Il passo avanti strategico, in altre parole, era nell’utilizzo diffuso di armi molto economiche, che possono fare danni estesi (in genere i tank non sono protetti contro attacchi dall’alto) e che possono essere fermate solo con contromisure molto costose. Queste considerazioni hanno spinto persino il Pentagono a offrire un contratto di 1,2 miliardi di dollari per un sistema di difesa ravvicinata denominato Im-Shorad, affidato a General Dynamics in partnership con Raytheon e Leonardo Drs. La sezione Usa dell’azienda italiana si occupa della difesa elettronica montata sui blindati Stryker, che montano i sistemi di missili Stinger antimissile e anti drone.

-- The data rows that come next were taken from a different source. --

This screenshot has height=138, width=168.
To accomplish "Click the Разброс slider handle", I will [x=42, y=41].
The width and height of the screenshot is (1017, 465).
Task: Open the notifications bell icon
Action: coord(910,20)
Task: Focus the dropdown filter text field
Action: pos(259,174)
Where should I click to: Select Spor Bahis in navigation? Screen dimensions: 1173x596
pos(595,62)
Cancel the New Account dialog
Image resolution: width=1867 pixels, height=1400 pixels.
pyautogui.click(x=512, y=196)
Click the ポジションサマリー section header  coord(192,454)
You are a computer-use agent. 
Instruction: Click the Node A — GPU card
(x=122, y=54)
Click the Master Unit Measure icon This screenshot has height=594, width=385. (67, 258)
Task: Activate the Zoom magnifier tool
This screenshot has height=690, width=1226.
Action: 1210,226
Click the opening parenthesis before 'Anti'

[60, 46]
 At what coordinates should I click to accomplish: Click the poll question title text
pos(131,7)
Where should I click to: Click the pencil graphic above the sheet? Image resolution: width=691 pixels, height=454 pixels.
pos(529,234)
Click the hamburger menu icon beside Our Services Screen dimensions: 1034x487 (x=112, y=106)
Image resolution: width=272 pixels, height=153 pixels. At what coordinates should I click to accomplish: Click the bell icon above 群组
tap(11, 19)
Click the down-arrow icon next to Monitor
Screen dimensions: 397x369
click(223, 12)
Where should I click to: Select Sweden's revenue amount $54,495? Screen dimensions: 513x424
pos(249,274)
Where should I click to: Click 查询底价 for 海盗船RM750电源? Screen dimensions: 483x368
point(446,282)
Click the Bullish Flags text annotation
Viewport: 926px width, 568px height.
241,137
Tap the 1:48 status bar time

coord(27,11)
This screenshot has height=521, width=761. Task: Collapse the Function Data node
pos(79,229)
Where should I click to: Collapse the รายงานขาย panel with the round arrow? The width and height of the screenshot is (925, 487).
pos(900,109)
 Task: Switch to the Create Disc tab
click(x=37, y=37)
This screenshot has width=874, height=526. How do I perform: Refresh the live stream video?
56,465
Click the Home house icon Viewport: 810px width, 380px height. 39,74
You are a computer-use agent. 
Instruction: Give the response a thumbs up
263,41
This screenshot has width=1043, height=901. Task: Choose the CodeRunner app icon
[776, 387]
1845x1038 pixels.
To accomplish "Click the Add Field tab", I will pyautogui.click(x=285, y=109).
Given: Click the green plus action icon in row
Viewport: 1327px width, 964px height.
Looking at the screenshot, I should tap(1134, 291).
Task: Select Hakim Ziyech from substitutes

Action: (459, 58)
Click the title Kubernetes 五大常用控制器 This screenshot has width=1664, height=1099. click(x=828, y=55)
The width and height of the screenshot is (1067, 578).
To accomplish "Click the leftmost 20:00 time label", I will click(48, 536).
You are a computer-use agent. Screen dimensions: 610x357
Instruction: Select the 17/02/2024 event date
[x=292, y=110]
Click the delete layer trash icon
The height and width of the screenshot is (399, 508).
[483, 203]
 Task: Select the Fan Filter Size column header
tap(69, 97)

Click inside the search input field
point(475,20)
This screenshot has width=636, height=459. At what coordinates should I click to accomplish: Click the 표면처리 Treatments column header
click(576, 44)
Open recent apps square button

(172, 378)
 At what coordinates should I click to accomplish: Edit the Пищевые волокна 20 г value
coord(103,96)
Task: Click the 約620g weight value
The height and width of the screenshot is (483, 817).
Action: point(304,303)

Il problema è che i missili Stinger lanciati contro i droni costano attorno ai 150 mila dollari l’uno, mentre un quadricottero modificato ne costa meno di duemila. L’industria degli armamenti si sta mobilitando a progettare piccoli missili economici, costruiti con stampanti in 3D, in attesa di poter schierare armi laser, più adatte per questa necessità. Ma nel frattempo, in questa fase dello sviluppo tecnologico, gli analisti militari sono propensi a vedere che il vantaggio, nell’eterno inseguimento di tecniche militari, sta più negli attaccanti che nelle difese. Gli sciami di piccoli droni, insomma, sono una lancia che colpisce dove lo scudo per ora non può proteggere.